A distributed cluster consisting of one node as manager, four nodes as data nodes, and four nodes as sql clients. Analogous to a mysql ndb cluster, there is one ndb_mgm, four ndbd, and four mysqld, where ndbd and mysqld must be the same node setup, as configured in (NDB cluster-container.md).
This step builds on the fact that you have built a cluster that meets the test conditions, using NDB as an example:
First, on all nodes, replace mysql, mysqld, mysqlad, mysqladmin, ndbd, ndb_mgm, ndb_mgmd in the existing environment with the ones in the DepState folder, and make sure that these files have executable permissions.The DepState folder contains the files after we staked them.
Then, on all nodes, copy log_file.txt from the DepState folder to the /home/mine-code/ directory. If you don't have this path, please create one
docker cp DepState/log_file.txt <containerID>:/home/mine-code/Subsequently, copy the control-main file from the DepState folder to the /home directory of the manager node and the node-main file to the /home directory of the data node.
docker cp DepState/control-main <containerID>:/home/mine-code/
docker cp DepState/node-main <containerID>:/home/mine-code/
...Then, please replace the corresponding staked binaries into the corresponding directory of the node. manager needs to replace ndb_mgm and ndb_mgmd, and data node needs to replace ndbd, mysql, mysqladmin and mysqld.
docker cp DepState/ndb_mgm <containerID>:/bin/ndb_mgm
docker cp DepState/ndb_mgmd <containerID>:/bin/ndb_mgmd
docker cp DepState/ndbd <containerID>:/bin/ndbd
docker cp DepState/mysql <containerID>:/bin/mysql
docker cp DepState/mysqladmin <containerID>:/bin/mysqladmin
docker cp DepState/mysqld <containerID>:/bin/mysqld
...Finally, please create a mytest database in the cluster, an empty one is fine.
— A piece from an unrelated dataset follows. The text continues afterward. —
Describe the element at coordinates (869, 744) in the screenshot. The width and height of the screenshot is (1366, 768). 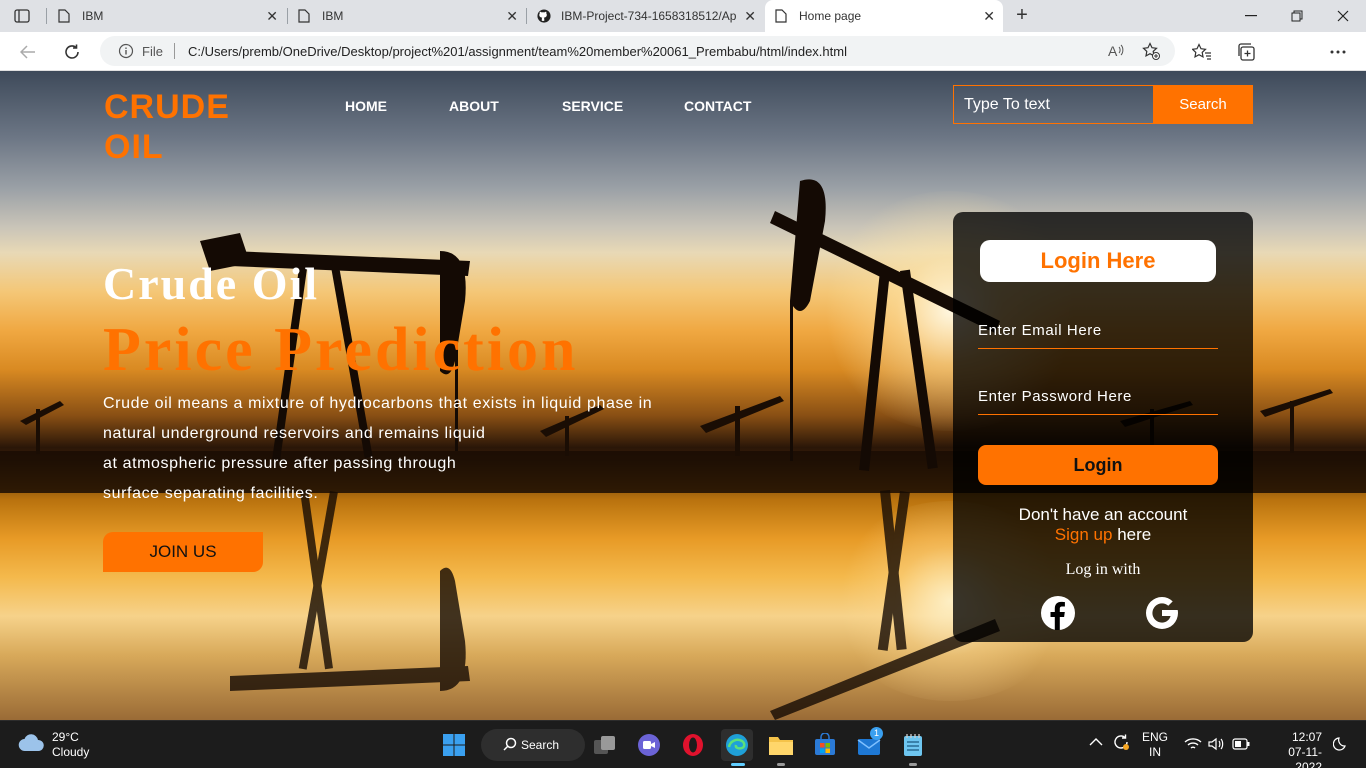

create database mytest;Then you can run DepState. Run node-main on the four data nodes, then control-main on the manager node, and you're ready to start testing.
On data node:
./node-main <outfile> <dryrunflag> <timeout> <sql_max> <dbname> <SERVER_PORT>
such as:
./node-main /home/mine-code/output_v32-11 1 90 8 mytest103 101
./node-main /home/mine-code/output_v32-11 0 90 8 mytest103 101
./node-main /home/mine-code/output_v32-11 0 90 8 mytest103 101
./node-main /home/mine-code/output_v32-11 0 90 8 mytest103 101
-outfile:
Path to the result.
-dryrunflag:
Flag if the current node needs to be responsible for database initialization.
-timeout:
Timeout setting for one sql statement.
-sql_max:
How many sql sequences are included in a sql scenario.
-dbname:
The name of the database to be tested.
-SERVER_PORT:
sql service port number.Only the first node, which needs to be responsible for table creation, so dryrunflag is 1 and the rest is 0
On manager node:
./control-main <max_test> <outfile> <max_timeout> <state> <row_or_table_len> <ip1> <ip2> <ip3> <ip4> <SERVER_PORT> <dbname> <time_num>
such as:
./control-main 10 /home/mine-code/output_v32-11 5 10 10 192.172.10.9 192.172.10.10 192.172.10.11 192.172.10.12 101 mytest103 10
-max_test:
How many tests to run in one run.
-outfile:
Path to the results.
-max_timeout:
The number of execution failures that can be tolerated, 10 tests have to restart the mysql client if there are PROBE times.
-state:
number of tests in each round of testing, how many state sequence mutations to start for the next sql scenario after the state sequence mutation.
-row_or_table_len:
For each sql statement, how probable is the table level and how much is the column level.
-SERVER_IP_1:
IP address of the 1st data node.
-SERVER_IP_2:
IP address of the 2nd data node.
-SERVER_IP_3:
IP address of the 3rd data node.
-SERVER_IP_4:
IP address of the 4th data node.
-port:
SQL service port number.
-dbname:
Database name to be tested.
-time_num:
Maximum loop variable.The test results are stored in the output file.